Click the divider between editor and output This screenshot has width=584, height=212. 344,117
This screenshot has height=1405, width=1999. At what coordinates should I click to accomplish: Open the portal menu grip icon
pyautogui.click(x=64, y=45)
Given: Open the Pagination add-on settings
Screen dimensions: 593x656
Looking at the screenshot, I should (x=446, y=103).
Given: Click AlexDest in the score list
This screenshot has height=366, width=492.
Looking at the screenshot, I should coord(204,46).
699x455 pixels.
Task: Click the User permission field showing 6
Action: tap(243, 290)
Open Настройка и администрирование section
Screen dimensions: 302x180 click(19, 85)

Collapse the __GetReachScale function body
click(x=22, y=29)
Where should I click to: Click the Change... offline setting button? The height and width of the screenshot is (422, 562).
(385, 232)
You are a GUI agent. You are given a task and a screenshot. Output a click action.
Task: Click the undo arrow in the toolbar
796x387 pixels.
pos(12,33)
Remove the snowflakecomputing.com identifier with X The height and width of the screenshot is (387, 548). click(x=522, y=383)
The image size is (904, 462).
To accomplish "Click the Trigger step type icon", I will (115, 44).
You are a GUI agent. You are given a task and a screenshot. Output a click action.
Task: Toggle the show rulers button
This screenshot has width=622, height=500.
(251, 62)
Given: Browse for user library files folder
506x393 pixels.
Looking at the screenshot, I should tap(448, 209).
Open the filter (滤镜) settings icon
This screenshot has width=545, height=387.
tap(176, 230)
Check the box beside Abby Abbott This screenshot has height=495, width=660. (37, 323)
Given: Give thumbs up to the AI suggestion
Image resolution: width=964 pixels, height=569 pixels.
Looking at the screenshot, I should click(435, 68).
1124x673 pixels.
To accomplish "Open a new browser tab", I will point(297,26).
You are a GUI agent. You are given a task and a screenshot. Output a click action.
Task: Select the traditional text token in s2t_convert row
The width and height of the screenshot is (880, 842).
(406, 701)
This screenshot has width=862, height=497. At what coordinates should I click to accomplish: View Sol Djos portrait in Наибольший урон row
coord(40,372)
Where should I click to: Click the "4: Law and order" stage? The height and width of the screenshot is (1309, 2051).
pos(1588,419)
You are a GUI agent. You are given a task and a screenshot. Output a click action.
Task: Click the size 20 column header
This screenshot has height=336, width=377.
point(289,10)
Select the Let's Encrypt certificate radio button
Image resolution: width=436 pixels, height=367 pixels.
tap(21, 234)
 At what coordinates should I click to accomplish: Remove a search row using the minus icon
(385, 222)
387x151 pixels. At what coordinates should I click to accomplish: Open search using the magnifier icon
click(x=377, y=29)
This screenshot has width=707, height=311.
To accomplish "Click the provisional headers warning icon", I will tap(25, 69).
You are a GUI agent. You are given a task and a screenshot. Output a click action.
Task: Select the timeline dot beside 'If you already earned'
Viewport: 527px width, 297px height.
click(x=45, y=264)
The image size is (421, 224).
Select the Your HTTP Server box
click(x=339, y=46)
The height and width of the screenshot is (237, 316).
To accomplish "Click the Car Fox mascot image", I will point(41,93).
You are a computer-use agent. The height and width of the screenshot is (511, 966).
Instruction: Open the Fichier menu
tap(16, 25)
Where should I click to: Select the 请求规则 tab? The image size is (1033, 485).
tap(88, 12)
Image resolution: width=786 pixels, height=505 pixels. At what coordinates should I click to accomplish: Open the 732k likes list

## ASSIGNMENT
Read the entries and pick out all lines that include the word "beside".

## RESPONSE TO THE EXERCISE
Check the box beside Abby Abbott This screenshot has height=495, width=660. (37, 323)
Task: Select the timeline dot beside 'If you already earned'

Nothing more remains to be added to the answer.